Exercise description: Count the lines below that contain the string "Core". Reply with only the number.

Data shown:
************

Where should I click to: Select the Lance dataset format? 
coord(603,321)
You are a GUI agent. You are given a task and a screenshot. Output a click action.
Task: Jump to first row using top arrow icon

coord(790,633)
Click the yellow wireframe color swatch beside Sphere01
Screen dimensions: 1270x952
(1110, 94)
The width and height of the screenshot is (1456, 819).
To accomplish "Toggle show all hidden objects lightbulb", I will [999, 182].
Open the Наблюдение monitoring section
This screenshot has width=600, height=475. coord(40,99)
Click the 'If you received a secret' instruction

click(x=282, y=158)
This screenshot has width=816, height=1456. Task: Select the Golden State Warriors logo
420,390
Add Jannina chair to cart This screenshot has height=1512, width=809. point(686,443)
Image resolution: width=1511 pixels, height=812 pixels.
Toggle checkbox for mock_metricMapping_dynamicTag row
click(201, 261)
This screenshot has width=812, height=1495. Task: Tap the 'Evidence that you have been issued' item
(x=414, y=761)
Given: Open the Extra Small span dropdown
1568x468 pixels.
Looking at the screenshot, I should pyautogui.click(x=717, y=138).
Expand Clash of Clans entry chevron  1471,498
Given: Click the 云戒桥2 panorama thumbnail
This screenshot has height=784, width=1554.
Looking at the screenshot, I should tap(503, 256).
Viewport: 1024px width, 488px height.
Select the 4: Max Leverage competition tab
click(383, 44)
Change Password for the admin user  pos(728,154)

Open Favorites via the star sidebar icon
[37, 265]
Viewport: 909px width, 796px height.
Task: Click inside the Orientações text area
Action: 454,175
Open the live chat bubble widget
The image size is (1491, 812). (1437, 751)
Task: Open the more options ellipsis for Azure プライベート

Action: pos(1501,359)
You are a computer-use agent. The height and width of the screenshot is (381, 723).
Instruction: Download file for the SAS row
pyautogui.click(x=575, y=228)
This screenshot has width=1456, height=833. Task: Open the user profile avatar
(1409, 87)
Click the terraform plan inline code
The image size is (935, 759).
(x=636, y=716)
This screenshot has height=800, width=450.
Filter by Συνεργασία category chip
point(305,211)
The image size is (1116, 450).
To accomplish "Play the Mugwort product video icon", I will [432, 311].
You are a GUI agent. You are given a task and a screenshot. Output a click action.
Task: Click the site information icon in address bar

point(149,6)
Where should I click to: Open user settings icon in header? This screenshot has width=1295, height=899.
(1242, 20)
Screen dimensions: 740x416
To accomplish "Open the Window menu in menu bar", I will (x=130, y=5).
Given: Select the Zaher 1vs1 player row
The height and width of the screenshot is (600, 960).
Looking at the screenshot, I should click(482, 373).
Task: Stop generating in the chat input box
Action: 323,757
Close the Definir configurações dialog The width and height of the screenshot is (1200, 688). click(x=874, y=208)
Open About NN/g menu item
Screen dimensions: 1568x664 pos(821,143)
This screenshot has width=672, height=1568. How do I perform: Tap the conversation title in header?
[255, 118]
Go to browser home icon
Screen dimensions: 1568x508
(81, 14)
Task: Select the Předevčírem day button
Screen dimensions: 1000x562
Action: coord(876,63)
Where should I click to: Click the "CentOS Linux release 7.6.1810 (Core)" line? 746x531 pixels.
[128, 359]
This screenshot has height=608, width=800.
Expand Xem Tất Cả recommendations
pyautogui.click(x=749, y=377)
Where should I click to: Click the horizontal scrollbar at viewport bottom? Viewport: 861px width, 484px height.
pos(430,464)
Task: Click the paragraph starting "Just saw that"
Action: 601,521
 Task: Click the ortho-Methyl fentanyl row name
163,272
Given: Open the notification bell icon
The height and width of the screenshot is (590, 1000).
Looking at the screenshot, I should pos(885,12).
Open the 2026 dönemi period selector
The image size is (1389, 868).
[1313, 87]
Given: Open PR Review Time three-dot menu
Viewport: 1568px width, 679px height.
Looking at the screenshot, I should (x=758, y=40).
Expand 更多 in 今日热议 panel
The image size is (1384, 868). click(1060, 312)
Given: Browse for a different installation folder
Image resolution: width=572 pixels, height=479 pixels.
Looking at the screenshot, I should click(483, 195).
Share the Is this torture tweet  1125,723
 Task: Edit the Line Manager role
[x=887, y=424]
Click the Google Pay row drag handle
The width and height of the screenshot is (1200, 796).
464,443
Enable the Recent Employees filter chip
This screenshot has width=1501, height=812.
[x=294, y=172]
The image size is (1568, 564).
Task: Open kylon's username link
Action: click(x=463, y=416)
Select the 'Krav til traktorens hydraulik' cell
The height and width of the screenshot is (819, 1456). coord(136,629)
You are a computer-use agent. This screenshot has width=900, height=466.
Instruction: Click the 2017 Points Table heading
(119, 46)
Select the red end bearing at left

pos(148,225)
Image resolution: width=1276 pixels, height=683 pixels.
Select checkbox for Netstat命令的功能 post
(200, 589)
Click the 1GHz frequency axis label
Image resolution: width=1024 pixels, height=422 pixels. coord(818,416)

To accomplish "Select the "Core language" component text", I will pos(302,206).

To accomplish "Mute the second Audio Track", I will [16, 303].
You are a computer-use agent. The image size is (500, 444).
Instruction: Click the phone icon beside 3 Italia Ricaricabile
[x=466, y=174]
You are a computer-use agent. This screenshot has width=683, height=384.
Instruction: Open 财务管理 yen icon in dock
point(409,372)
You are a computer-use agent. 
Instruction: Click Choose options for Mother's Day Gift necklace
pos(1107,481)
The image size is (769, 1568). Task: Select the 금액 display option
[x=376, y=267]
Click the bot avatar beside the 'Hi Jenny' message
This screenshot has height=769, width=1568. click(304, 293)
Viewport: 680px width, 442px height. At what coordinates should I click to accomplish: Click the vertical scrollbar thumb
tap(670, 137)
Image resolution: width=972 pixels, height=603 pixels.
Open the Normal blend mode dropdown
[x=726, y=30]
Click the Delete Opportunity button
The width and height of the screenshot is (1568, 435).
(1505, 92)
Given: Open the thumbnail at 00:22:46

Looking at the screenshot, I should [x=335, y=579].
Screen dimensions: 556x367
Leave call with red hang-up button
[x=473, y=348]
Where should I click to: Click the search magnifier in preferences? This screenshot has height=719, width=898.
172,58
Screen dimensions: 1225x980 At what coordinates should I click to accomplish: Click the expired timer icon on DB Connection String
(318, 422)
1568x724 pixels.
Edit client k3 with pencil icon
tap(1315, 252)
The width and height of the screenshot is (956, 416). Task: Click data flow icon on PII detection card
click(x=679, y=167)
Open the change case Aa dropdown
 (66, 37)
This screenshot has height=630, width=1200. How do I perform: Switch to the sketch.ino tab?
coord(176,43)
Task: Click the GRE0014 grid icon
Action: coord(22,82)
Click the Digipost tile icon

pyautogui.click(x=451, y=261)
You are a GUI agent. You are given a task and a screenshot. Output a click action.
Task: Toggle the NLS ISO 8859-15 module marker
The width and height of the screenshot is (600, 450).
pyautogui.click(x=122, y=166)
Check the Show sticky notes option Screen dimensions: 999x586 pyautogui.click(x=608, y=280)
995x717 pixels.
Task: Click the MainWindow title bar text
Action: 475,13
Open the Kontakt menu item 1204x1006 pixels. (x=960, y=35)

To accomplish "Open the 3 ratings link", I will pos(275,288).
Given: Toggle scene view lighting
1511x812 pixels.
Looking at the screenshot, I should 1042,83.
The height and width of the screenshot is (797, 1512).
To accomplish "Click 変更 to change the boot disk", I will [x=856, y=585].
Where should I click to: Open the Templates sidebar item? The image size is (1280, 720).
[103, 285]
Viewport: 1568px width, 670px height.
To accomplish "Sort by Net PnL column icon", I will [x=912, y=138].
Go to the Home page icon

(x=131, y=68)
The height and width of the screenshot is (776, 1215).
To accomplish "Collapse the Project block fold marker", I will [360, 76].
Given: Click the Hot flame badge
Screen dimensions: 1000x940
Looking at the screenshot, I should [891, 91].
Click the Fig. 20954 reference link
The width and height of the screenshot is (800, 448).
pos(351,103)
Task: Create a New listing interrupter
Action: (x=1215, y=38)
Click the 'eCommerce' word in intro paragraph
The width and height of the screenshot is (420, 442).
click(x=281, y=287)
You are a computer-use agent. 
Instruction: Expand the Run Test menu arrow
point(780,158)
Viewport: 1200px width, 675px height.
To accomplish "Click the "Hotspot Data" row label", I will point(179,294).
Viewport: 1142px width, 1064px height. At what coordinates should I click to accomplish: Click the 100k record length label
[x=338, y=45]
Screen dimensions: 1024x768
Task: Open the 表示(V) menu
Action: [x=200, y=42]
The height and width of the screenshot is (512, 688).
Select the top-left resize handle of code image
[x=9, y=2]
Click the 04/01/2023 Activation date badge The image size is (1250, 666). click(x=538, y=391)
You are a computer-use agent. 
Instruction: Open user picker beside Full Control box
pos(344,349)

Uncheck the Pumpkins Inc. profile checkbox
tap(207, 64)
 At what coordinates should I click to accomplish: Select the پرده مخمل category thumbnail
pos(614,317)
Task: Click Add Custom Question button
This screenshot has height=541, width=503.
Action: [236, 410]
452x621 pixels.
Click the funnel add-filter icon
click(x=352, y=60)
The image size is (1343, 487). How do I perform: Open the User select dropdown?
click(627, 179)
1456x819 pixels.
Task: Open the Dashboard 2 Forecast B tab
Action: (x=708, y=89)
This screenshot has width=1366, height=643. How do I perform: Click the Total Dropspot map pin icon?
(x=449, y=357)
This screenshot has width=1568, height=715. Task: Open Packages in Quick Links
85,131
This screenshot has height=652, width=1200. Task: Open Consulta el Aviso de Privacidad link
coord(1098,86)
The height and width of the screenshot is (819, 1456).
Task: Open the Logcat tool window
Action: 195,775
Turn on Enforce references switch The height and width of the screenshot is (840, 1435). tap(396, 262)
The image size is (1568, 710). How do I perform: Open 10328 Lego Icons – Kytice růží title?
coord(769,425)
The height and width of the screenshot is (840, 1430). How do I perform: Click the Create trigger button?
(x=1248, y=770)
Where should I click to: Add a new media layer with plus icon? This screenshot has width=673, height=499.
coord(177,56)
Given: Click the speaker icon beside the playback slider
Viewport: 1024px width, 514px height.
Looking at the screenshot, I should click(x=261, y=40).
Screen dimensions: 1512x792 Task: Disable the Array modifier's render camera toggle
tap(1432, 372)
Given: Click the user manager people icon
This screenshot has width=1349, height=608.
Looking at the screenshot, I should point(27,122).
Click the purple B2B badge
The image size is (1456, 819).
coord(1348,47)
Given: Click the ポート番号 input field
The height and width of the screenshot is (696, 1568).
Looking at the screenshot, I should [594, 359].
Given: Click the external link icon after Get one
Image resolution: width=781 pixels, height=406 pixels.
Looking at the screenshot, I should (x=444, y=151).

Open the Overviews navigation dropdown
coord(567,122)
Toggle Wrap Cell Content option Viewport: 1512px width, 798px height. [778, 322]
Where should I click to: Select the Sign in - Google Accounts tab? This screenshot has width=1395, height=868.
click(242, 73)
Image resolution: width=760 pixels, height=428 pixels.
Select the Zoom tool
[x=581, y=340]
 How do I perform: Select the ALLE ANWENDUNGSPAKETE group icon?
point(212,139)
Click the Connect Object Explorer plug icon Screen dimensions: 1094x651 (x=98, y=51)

************

Response: 2